Records of text and element pointing
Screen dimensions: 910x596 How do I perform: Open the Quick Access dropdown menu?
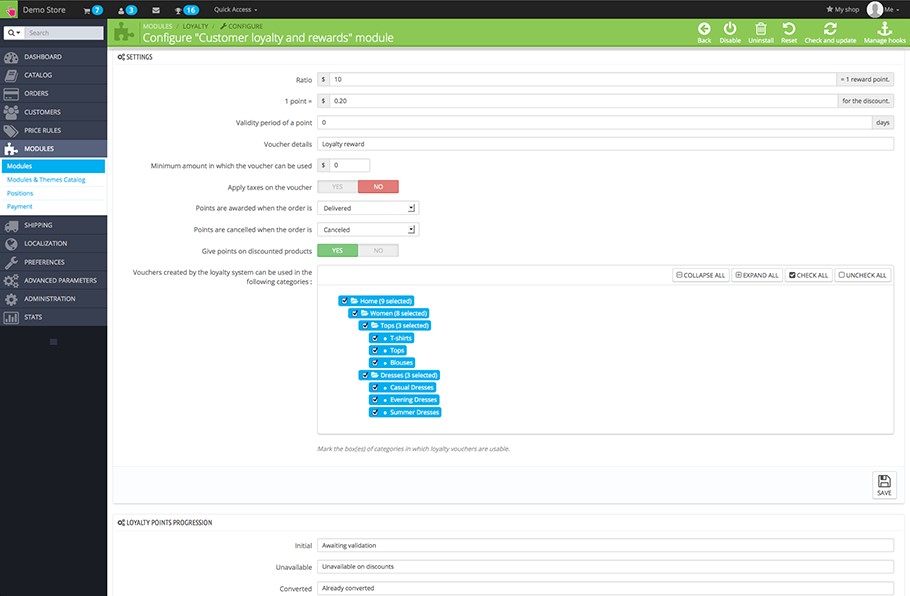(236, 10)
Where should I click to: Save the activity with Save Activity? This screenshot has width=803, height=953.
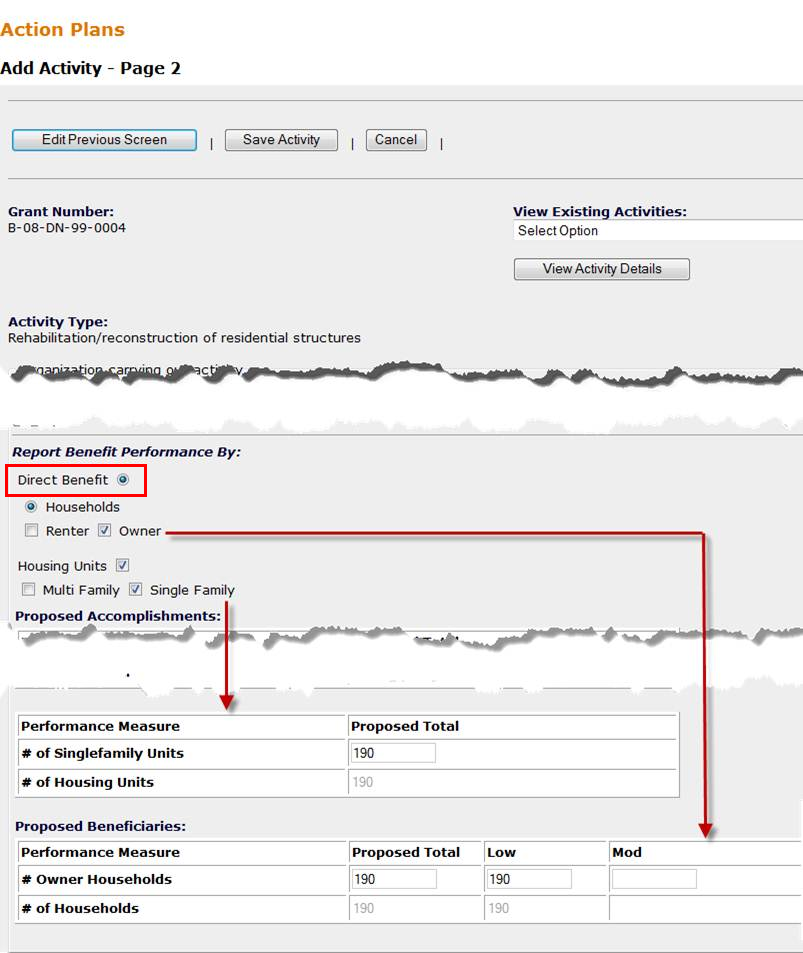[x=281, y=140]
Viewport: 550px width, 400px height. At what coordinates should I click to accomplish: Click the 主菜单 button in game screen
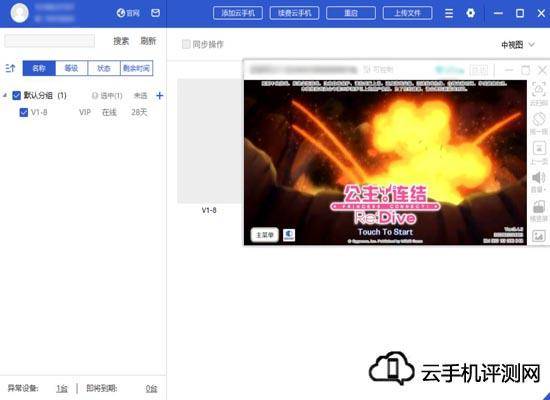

SHORT PROBLEM:
Copy out every line of the items above word for word, leaving the pictures out.

ANSWER TO THIS EXERCISE:
Screen dimensions: 910x596 How do I perform: Open the Quick Access dropdown menu?
(236, 10)
Where should I click to: Save the activity with Save Activity? This screenshot has width=803, height=953.
[x=281, y=140]
Viewport: 550px width, 400px height. At what coordinates should I click to accomplish: Click the 主菜单 button in game screen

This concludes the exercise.